前日計量は14時より稲城ジムで行なわれ、計量後に選手全員残ってルールミーティングが行われました。そのミーティングにおいて、審判長の勝本剛司氏との質疑応答が始まった。時間の都合上5名だけだったが、計量に来て質疑応答となっては選手も戸惑っただろう。

「この新団体としての初陣興行。歴史に残らなければならない。ここに居る選手一人一人が実力を出し切って、まずは自分達が目立ってカッコ良く、逞しい姿を見せてくれることが一番大切な部分となってくることを肝に銘じているということを前提に話を進めていきます。」という質疑応答となった。

勝本剛司審判長は「この大会(興行)に於いて、プロとして何を見せてくれるのか、抱負と目指している選手が居れば教えて貰っていいですか?」という質問。急に振られると応えることに戸惑ったであろう。最初に当てられた第1試合のペニコ選手とHIROKI選手。試合に向けての抱負をHIROKIは少し考えて「ヒザで決めます!」。目標とする選手は「AKIRA選手です!」と応えた。ペニコは「KOします!」目標とする選手は「小野瀬邦英さんです!」と計量立会いに来ていた小野瀬氏を戸惑わすインパクトを残した。

最終試合に出場する羽田翔太は「この二人がメインで良かったなと言われるような新団体の立ち上げに相応しい熱量を広翔選手と二人で盛り上げたいと思います!」

広翔は「デビュー戦でメインを組んで頂いたので、期待に応えられるようにKO勝ちで初陣興行、最初のメインを締めたいと思います!」と二人がカッコ良く締めた。

「この大会を想い出出場している人はいますか?」という問いかけには誰も手を挙げなかった。この一戦のみで辞めるつもりなど無いということである。

「この大会を踏み台にして次の試合に備えたいと思っている人はどれぐらい居ますか?」という質問にはパラパラと手が挙がった。

「全日本キックボクシング協会でチャンピオン獲りたいと思っている人は?」には見渡せた限りでは全員が手を挙げた。

「高嶺を目指して目立ってカッコ良く、上手な戦い方はこれから先。今回のデビュー戦で観たいのは“最後までリングに立ち続けるぞ”、“倒すぞ”という闘志をお客さんに見せてください。観衆は絶対心打たれるので、“あいつの試合見たい”となれば“次の大会も来たい”となります!」と期待を込めて前日に選手へ気合いを入れた勝本剛司審判長だった。

--*--

* **課題内容 a**: 下のリストの行を、空行を抜いて番号付きの一覧にしてください。画像は答えに入れないでください。

--*--

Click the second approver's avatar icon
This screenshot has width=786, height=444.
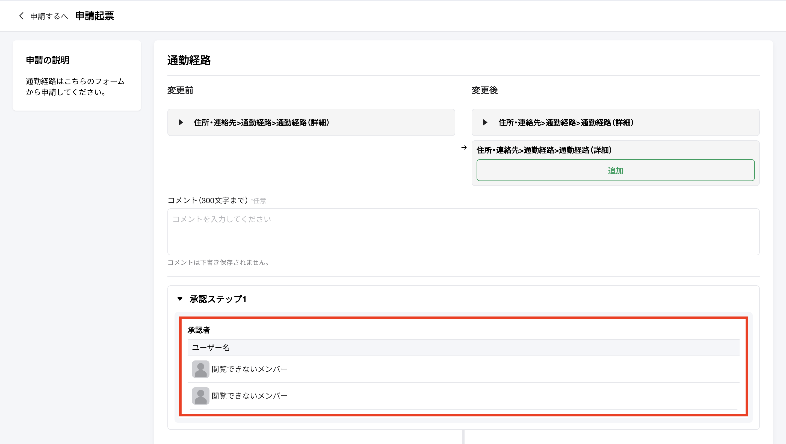tap(200, 396)
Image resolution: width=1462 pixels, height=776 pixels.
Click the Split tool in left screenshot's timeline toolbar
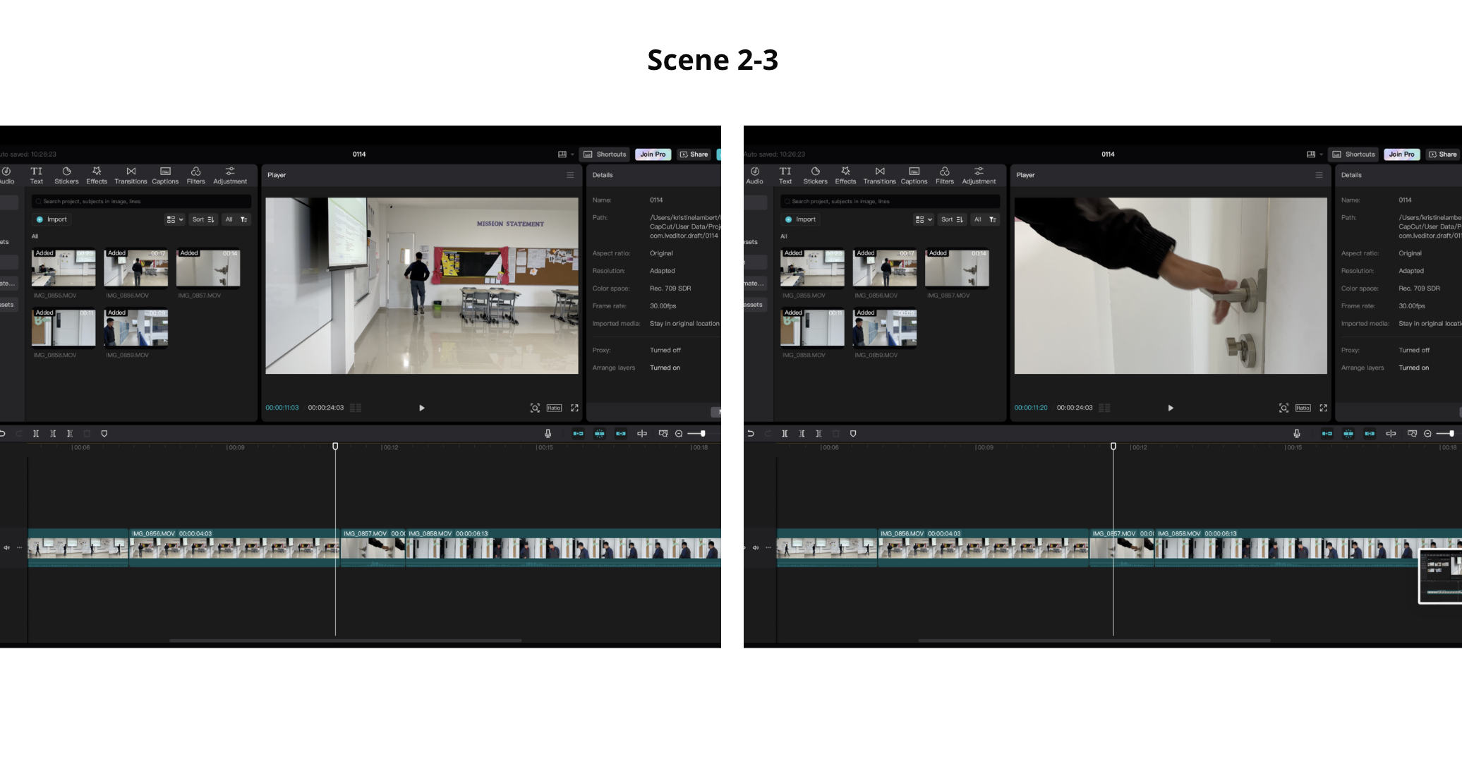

--*--

* **課題内容 b**: 前日計量の記事では、計量は何時から、どこで行われましたか。

* **解答全文 a**:
1. Click the second approver's avatar icon
2. This screenshot has width=786, height=444.
3. tap(200, 396)
4. Image resolution: width=1462 pixels, height=776 pixels.
5. Click the Split tool in left screenshot's timeline toolbar

* **解答全文 b**: 14時から稲城ジムで行われました。